Das Kriterium zur Unterscheidung zwischen der Echtzeitüberwachung, bei der in den Kommunikationvorgang eingegriffen wird, und der rückwirkenden Überwachung, bei der das nicht der Fall ist, ist die Datenherrschaft. Mit Bezug auf Briefpost hält das BGer fest, dass eine Überwachung dann vorliegt, wenn die Behörden auf den abgeschickten Brief zugreifen, bevor er beim Empfänger angekommen ist. Ist der Brief dagegen beim Empfänger angekommen und befindet er sich in dessen Herrschaftsbereich, ist der Übertragungsvorgang abgeschlossen. Dies ist der Fall, wenn der Brief im Briefkasten des Empfängers liegt. Liegt er in einem Postfach, hat die Post dagegen weiterhin Zugriffsmöglichkeiten, so dass das Fernmeldegeheimnis noch greift:
Legt die Post den Brief in das Postfach des Empfängers, befindet er sich ebenfalls in dessen Herrschaftsbereich. [...] Im Unterschied zum Briefkasten hat die Post ihre Herrschaft jedoch noch nicht aufgegeben. Sie kann auf das Postfach weiterhin jederzeit zugreifen. Es besteht somit eine geteilte Datenherrschaft [...].  Da die Post nach wie vor Herrschaftsmacht hat, muss der Empfänger - der das Postfach nicht ständig kontrollieren kann - weiterhin darauf vertrauen können, dass sie ihre Stellung nicht missbraucht und die Vertraulichkeit der Daten wahrt. Der Empfänger verdient deshalb nach wie vor den Schutz des Fernmeldegeheimnisses  [...].

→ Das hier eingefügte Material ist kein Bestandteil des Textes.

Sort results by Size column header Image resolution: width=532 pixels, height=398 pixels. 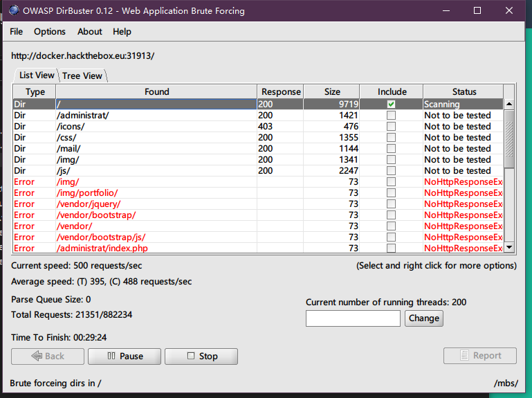(x=332, y=91)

Die Zustellung eines Emails sei mit der Zustellung eines Briefes in das Postfach vergleichbar. Wird auf eine Email auf dem Server des Providers zugegriffen, bevor der Empfänger seine Mails abgerufen hat , ist der Datenübertragungsvorgang nicht abgeschlossen. Dieser Zugriff stellt deshalb eine Echtzeitüberwachung dar:
Das E-Mail gelangt auf dem Server des Fernmeldedienstanbieters ("Provider") des Empfängers in dessen E-Mail-Konto. Dies entspricht dem Einlegen des Briefes in das Postfach. Der Empfänger erhält erst dann Kenntnis vom Eingang des E-Mails, wenn er sein Konto abruft [...]. Ab diesem Zeitpunkt bestimmt allein der Empfänger, was mit dem E-Mail geschieht. Er kann es sofort löschen. Er kann es auf seine lokale Datenverarbeitungsanlage herunterladen und auf dem Server des Providers entfernen. Er kann das E-Mail aber auch auf dem Server des Providers belassen, womit er darauf weiterhin von überall her Zugriff hat. Belässt der Empfänger das E-Mail auf dem Server des Providers, bewahrt er es dort auf. Damit kann es wie der im Postfach belassene Brief beschlagnahmt werden. [...].

Bevor der Empfänger sein E-Mail-Konto abgerufen hat, dauert der Datenübertragungsvorgang an. Auf die bis zu jenem Zeitpunkt auf dem Server des Providers gespeicherten E-Mails kann deshalb nur durch eine Überwachungsmassnahme gegriffen werden. Dabei handelt es sich um eine Echtzeit-Überwachung, da das E-Mail auf dem Weg vom Absender zum Empfänger heimlich abgefangen wird [...]. Dieses Abfangen zeichnet nach der Begriffsumschreibung von Ziffer 3 Anhang VÜPF die Echtzeit-Überwachung aus. Damit darf vom Kommunikationsinhalt Kenntnis genommen werden.